- _Problem statement_:
Every entry below should be returned exactly as it appears, with pictures left out.
<<<<
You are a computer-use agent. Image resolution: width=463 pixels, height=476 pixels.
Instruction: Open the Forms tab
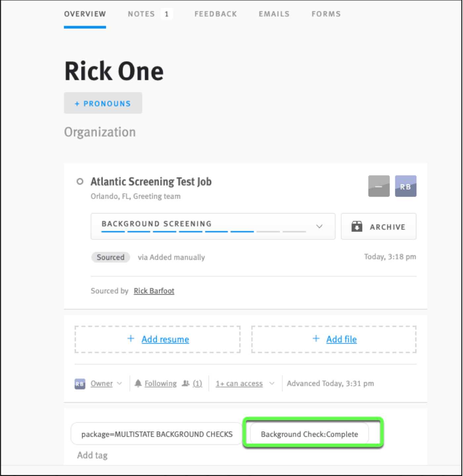coord(326,14)
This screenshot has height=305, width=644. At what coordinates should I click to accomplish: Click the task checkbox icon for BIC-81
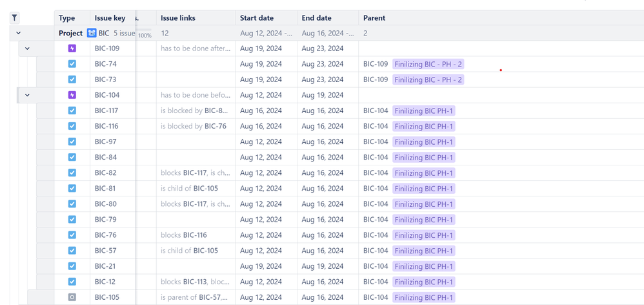tap(72, 189)
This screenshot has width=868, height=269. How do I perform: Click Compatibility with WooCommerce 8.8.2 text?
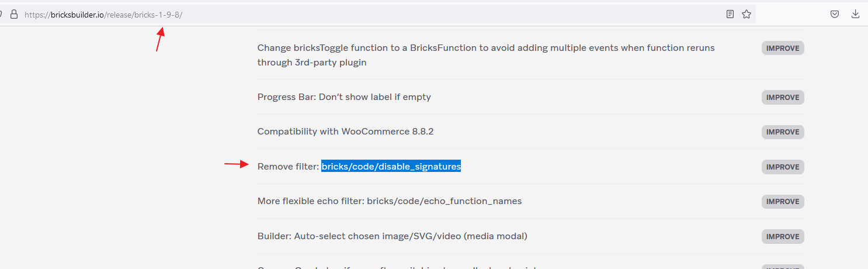[x=345, y=132]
>>>>
- _Answer area_:
You are a computer-use agent. Image resolution: width=463 pixels, height=476 pixels.
Instruction: Open the Forms tab
coord(326,14)
This screenshot has height=305, width=644. At what coordinates should I click to accomplish: Click the task checkbox icon for BIC-81
tap(72, 189)
This screenshot has width=868, height=269. How do I perform: Click Compatibility with WooCommerce 8.8.2 text?
[x=345, y=132]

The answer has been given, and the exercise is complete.